Influenced by News Conference

Campaign aides suggested that the Harts had been influenced by a news conference Wednesday in which every question touched on the implications of Hart’s relationship with Donna Rice, the woman whose visit to his Washington town house touched off the current controversy. The questions included point-blank queries on whether Hart had ever committed adultery and whether his marriage was monogamous. He declined to answer, although he said he did not have sexual relations with Rice.

At his next event, a meeting with local citizens in a community center, there were no questions about the town house episode. But Hart aides complained that so many reporters crammed into the meeting room that some townspeople could not get in.

All this was talked about by Hart, his wife and several of his aides at dinner Wednesday night at a nearby Vermont hotel. “There was a discussion of how we weren’t getting anything done, we weren’t getting anything out,” said one senior Hart aide who was present. “I think there was a sense that this thing just wasn’t going to go away today or tomorrow and there wasn’t anything really being accomplished.”
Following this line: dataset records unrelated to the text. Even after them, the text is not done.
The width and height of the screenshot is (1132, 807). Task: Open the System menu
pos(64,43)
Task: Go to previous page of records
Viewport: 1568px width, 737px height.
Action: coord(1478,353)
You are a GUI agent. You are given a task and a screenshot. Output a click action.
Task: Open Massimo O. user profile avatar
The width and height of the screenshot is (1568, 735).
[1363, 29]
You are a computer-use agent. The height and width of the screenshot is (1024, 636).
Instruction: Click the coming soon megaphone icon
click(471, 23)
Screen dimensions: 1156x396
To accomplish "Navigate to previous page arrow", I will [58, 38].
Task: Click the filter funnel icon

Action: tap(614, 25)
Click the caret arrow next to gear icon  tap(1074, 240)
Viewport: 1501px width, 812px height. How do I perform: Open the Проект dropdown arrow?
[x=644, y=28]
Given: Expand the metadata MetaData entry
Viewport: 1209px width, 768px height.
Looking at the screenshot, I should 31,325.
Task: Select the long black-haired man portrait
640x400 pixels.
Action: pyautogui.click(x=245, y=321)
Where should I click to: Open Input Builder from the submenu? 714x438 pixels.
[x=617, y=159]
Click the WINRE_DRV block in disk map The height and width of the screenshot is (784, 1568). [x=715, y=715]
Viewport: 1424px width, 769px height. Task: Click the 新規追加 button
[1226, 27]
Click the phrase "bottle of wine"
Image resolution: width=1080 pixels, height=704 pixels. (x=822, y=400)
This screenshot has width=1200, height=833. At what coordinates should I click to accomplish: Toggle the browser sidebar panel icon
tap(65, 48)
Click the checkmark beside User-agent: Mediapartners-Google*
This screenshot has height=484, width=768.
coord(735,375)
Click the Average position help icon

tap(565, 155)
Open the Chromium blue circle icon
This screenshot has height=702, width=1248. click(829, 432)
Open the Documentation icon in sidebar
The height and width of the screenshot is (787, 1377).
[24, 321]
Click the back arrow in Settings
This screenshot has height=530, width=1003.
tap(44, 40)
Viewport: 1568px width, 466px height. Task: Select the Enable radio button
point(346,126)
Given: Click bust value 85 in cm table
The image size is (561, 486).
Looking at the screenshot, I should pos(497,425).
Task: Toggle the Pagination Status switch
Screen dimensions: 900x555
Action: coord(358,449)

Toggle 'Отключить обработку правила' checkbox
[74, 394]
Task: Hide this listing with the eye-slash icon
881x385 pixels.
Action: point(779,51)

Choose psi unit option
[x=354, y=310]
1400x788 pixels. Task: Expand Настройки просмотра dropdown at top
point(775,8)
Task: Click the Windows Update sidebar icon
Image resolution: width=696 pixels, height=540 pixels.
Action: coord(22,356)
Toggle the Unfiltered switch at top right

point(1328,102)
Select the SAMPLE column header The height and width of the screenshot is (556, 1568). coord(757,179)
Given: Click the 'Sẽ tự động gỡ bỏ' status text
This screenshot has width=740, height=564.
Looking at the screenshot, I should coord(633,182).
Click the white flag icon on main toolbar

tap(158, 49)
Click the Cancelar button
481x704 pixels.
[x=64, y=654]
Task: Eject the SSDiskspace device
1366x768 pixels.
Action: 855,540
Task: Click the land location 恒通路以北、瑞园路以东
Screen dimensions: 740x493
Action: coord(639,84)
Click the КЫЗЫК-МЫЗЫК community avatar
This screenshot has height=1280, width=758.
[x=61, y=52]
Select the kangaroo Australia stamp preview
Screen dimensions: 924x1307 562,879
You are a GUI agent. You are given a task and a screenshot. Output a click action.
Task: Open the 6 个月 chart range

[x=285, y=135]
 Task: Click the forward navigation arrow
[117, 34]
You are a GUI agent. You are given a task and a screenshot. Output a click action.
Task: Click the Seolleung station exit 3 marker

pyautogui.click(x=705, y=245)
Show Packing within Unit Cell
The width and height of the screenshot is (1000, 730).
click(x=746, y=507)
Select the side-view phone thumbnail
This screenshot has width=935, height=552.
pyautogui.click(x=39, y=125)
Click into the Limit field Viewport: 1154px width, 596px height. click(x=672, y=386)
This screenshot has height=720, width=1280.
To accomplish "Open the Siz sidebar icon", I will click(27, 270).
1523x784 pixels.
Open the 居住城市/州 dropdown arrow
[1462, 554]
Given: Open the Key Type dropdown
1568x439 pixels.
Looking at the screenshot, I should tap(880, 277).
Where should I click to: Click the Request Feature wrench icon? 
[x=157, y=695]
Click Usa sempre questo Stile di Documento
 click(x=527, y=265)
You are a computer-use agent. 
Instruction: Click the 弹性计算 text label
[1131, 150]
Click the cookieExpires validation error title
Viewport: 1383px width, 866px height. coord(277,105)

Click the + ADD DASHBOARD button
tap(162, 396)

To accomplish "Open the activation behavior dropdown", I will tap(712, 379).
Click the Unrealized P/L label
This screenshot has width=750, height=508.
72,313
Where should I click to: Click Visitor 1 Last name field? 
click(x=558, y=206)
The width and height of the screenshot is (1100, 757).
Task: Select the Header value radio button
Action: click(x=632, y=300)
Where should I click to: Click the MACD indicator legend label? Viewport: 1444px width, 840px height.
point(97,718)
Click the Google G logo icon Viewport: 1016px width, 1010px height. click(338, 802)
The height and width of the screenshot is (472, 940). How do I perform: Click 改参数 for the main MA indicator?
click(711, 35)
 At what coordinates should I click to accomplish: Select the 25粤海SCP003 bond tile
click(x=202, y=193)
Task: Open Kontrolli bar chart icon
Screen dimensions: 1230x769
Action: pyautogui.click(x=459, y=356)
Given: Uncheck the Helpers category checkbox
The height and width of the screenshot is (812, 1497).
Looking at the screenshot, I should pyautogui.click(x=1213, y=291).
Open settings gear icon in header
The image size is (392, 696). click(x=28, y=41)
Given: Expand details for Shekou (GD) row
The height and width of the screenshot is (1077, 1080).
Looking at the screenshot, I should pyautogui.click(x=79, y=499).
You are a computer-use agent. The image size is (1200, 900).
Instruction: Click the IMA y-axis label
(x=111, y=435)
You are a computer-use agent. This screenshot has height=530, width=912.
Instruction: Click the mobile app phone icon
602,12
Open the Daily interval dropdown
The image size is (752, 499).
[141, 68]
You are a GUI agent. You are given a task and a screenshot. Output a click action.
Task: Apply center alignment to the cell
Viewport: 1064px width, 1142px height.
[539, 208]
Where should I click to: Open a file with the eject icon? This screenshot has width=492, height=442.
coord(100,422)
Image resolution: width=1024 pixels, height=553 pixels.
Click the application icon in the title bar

A few hours later, about 1 a.m. today, Hart phoned press secretary Sweeney and told him: “Lee and I plan to go home and here is a statement I want you to read.”

‘Cause Will Succeed’

The statement said “Today , Lee and I are returning to Denver, to our home and our family. We are going to take a few days, or a few weeks, to be together. This campaign, and the ideals and ideas it represents will continue and our cause will succeed.”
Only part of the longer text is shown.